You and I and working people around the world are paying these trillion-dollar price tags, while those responsible for them, the giant corporations of the world, and are continuing to rake in record profits. As long as there’s no or little cost to them, because you and I and the environment are paying the bill, the more they pump out devastating environmental externalities, the more profits they make.

This lack of defining, valuing, and charging for corporate externalities makes it more expensive for all of us in society, and more profitable for a very small group of corporations and their billionaire owners.

This isn’t how markets should work.

Corporations shouldn’t be allowed to pollute our environment and cause public health problems and then just pass the buck to the taxpayers.

Of course, don’t tell that to the world’s corporate elite.

At the core of the Libertarian message is the idea that corporations shouldn’t have to pay for the externalities that they create.

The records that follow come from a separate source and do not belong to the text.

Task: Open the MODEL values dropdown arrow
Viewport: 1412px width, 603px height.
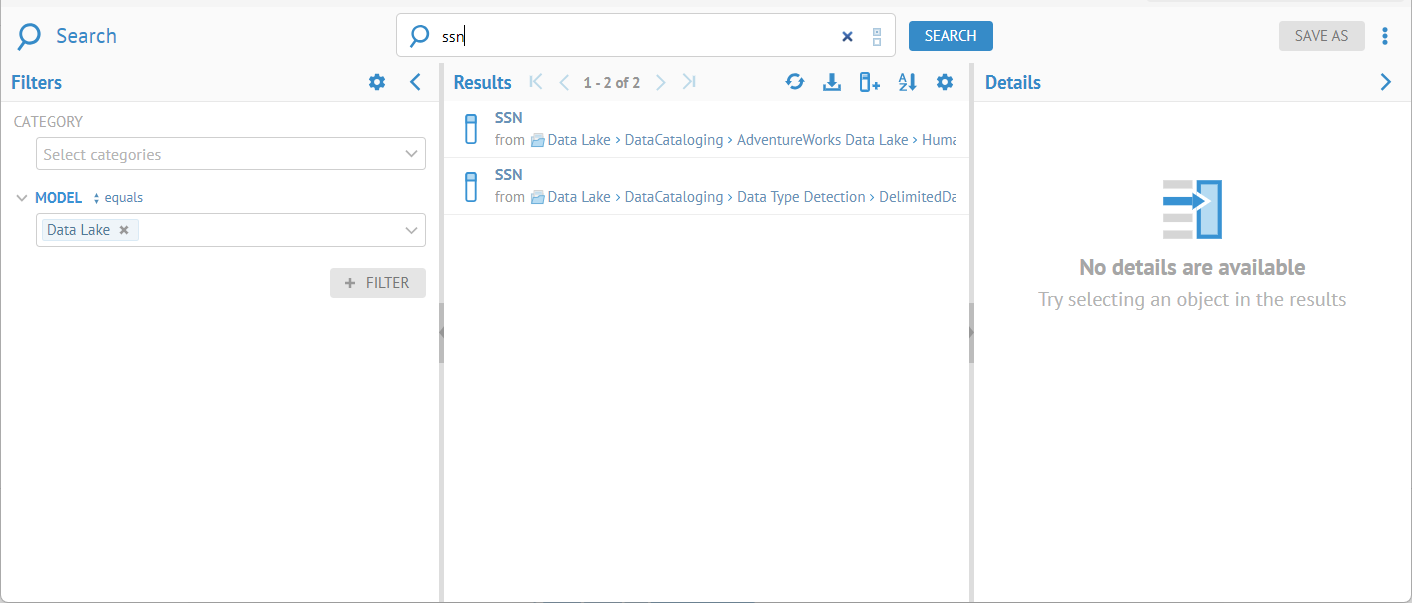Action: [x=411, y=230]
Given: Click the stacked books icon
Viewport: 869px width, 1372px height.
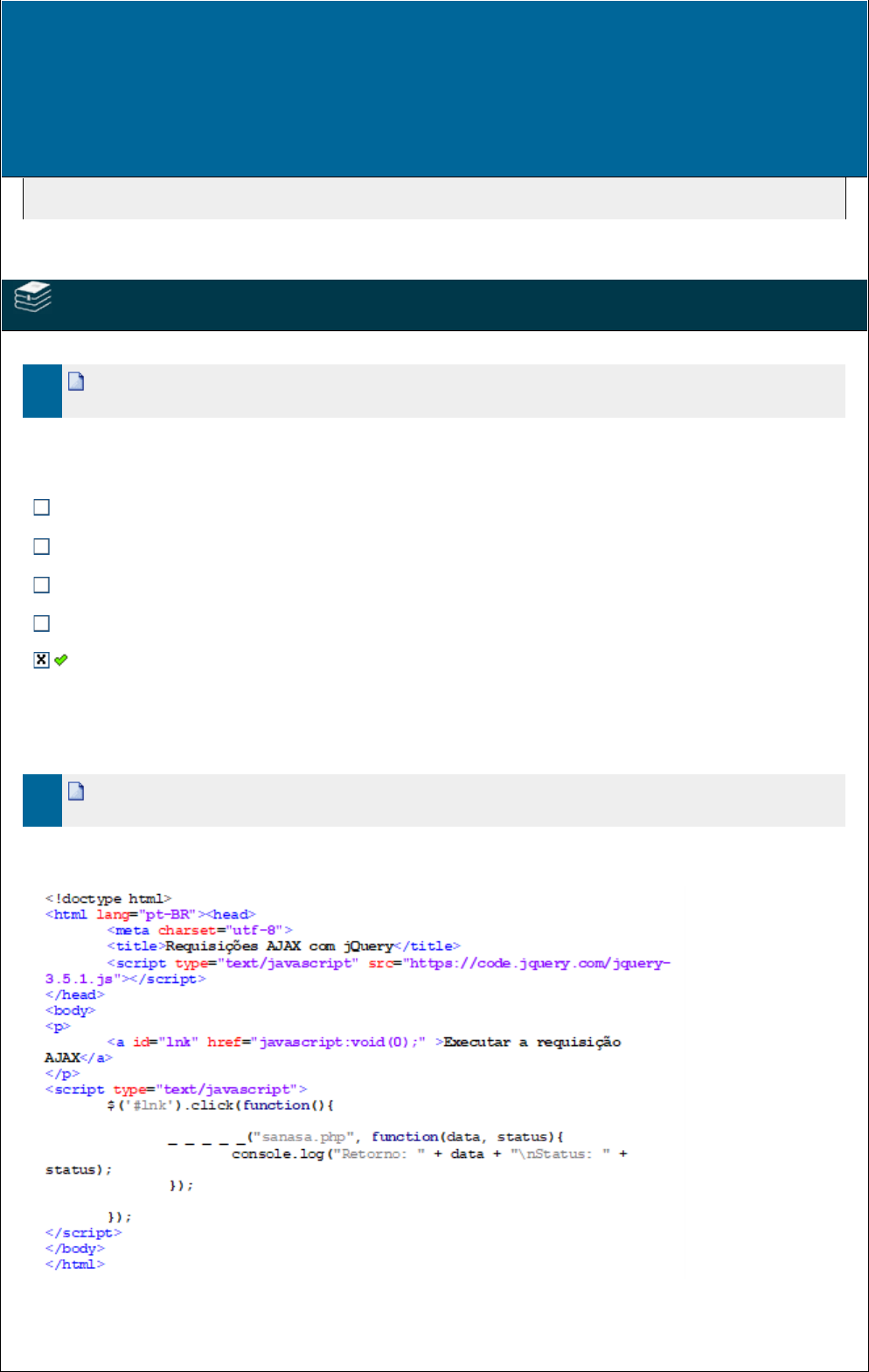Looking at the screenshot, I should pyautogui.click(x=33, y=298).
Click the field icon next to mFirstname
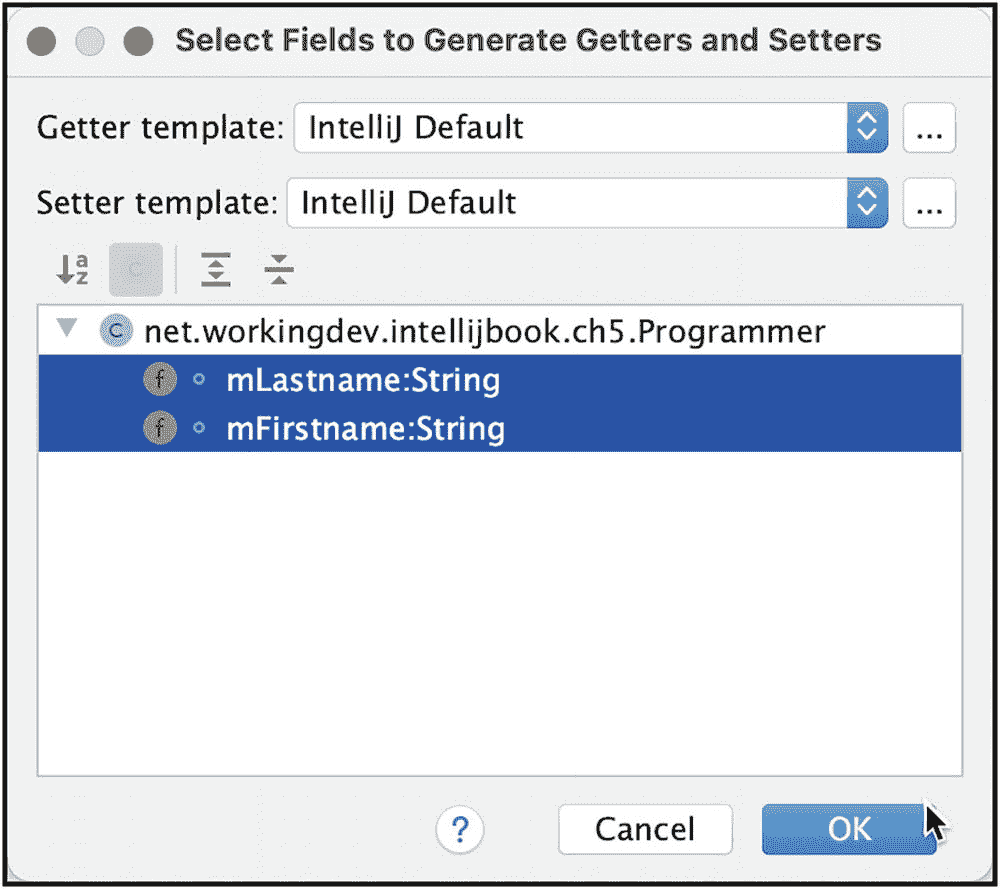1000x889 pixels. pos(159,428)

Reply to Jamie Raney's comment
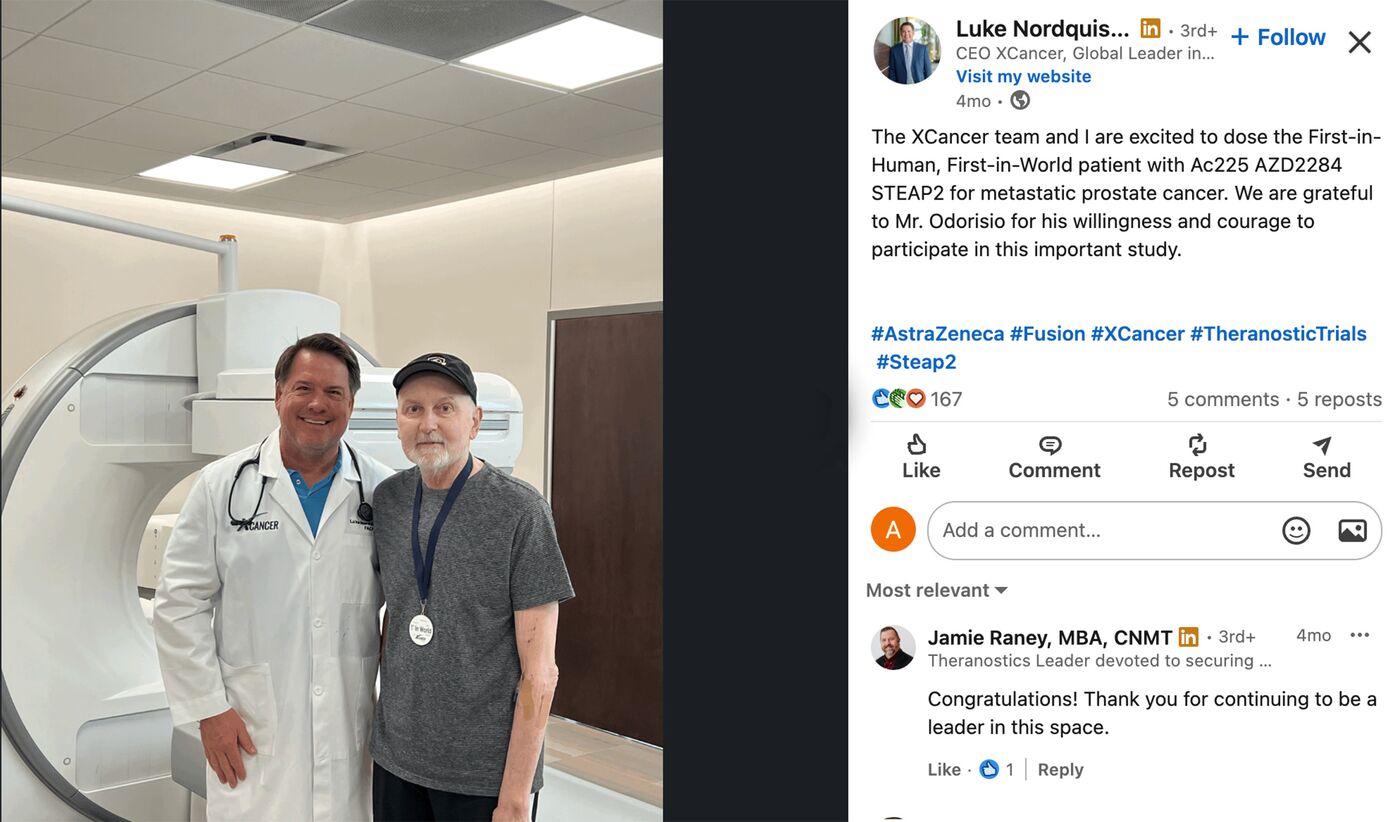click(1060, 769)
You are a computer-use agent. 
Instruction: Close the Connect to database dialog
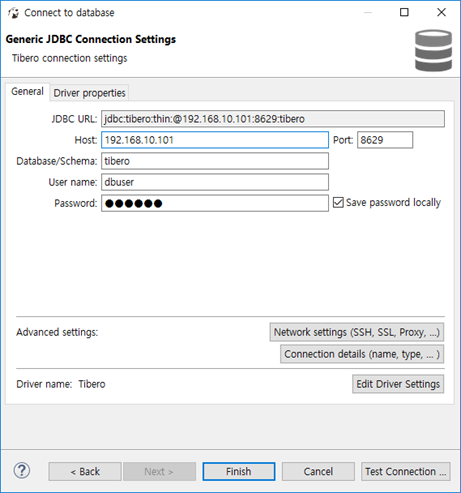pyautogui.click(x=441, y=12)

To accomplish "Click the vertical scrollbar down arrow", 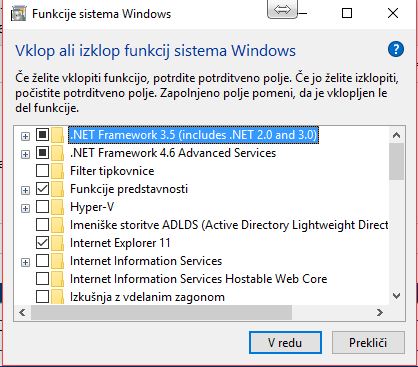I will tap(397, 296).
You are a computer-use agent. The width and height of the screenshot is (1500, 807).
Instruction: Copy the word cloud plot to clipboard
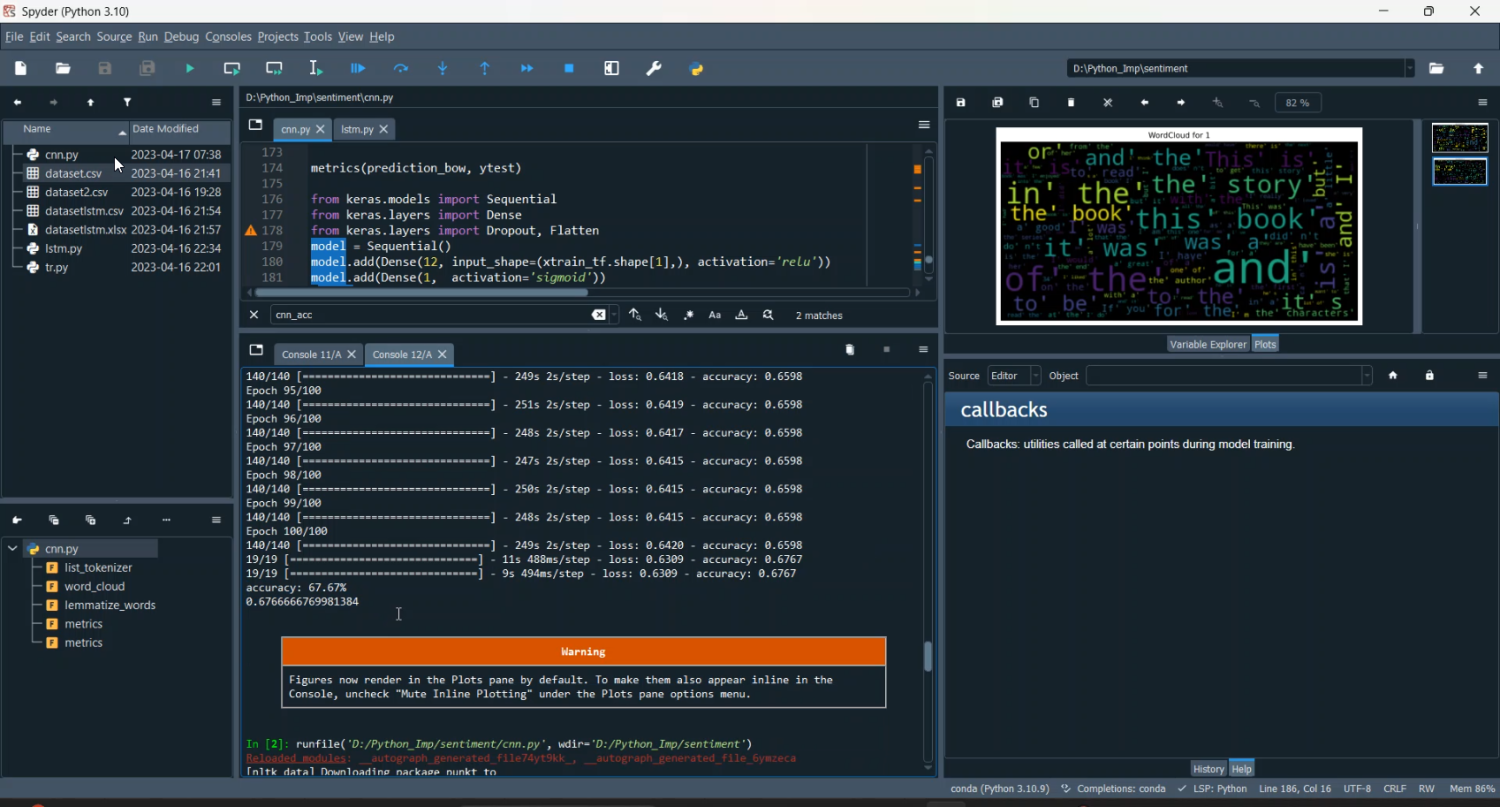coord(1033,102)
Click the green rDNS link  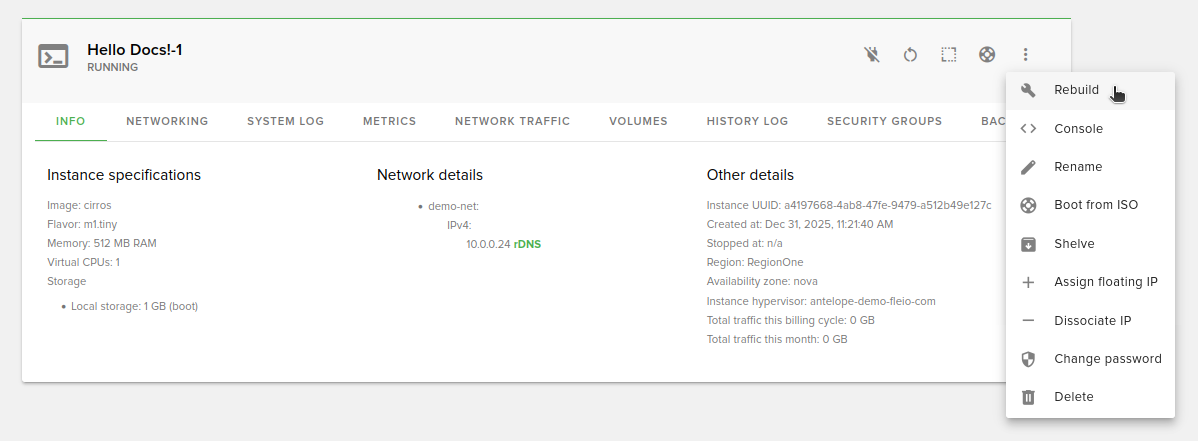tap(527, 244)
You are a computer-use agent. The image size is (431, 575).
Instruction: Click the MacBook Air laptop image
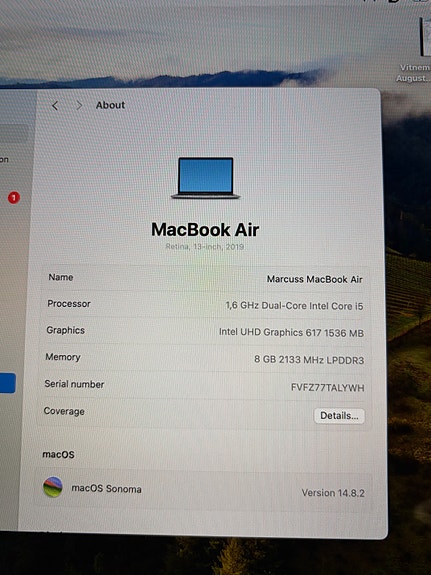tap(205, 178)
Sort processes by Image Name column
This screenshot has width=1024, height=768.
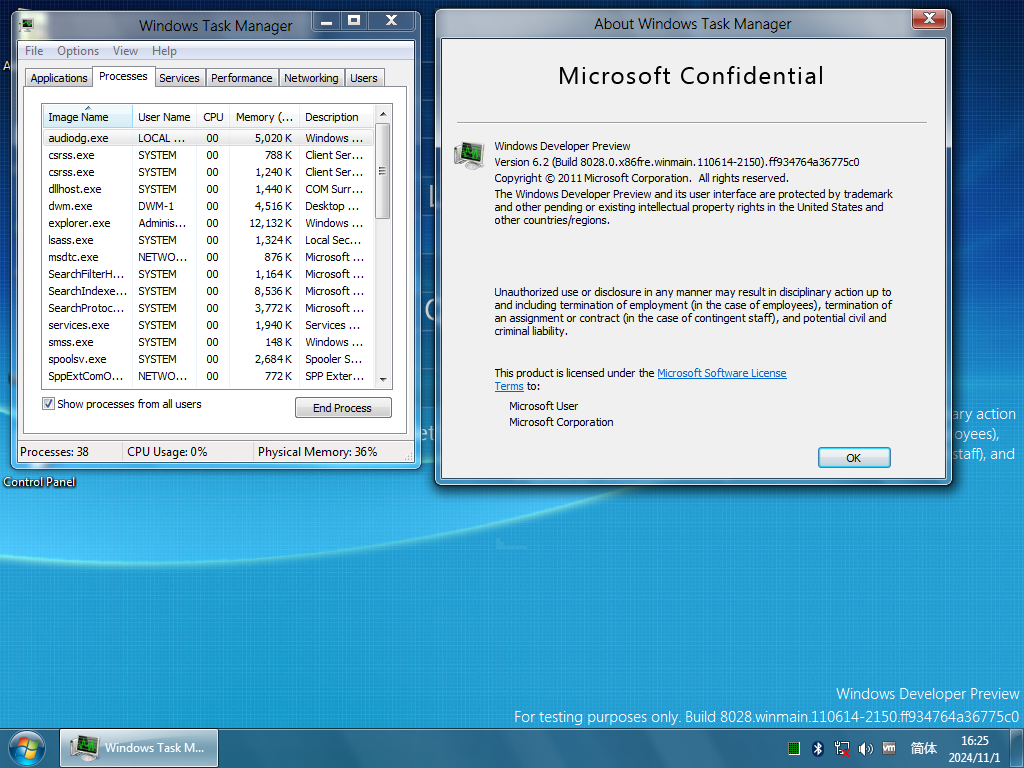pyautogui.click(x=88, y=117)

When Libertarians talk about deregulation, they’re really saying, “Let us keep dumping externalities on society, you pick up the tab for all costs, and don’t ask us to stop, pay, or even help out with the cleanup.”

But again, that is not how markets should function.

If corporations were forced to pay for the externalities that they create, we’d see a truer and more balanced marketplace.

And, more importantly, we’d almost certainly see less damage done to our environment and society on a daily basis.

If the Exxon’s and the BPs and Koch Industries of the world were forced to pay for the emissions that they put out, through something like carbon tax and pollution taxes, they would have more of an incentive not to pollute the environment, because as we all know, the biggest fear of any corporation is increasing costs.

It’s time to stop letting corporations openly pollute our air, damage our ecosystems, and destroy our environment, while you and I are forced to pick up the bill and deal with the asthmas and cancers.

Several nations across Europe have successfully put a price tag on externalities, including carbon, and handed corporations the bill. Even China is discussing a carbon tax, both to discourage pollution and to promote the use of renewable energies. It’s time America did the same thing.

We need to aggressively identify these corporate externalities, both what they are and what they cost, and finally hold corporate America responsible for the tab they’ve been letting the rest of us – and nature itself – pick up.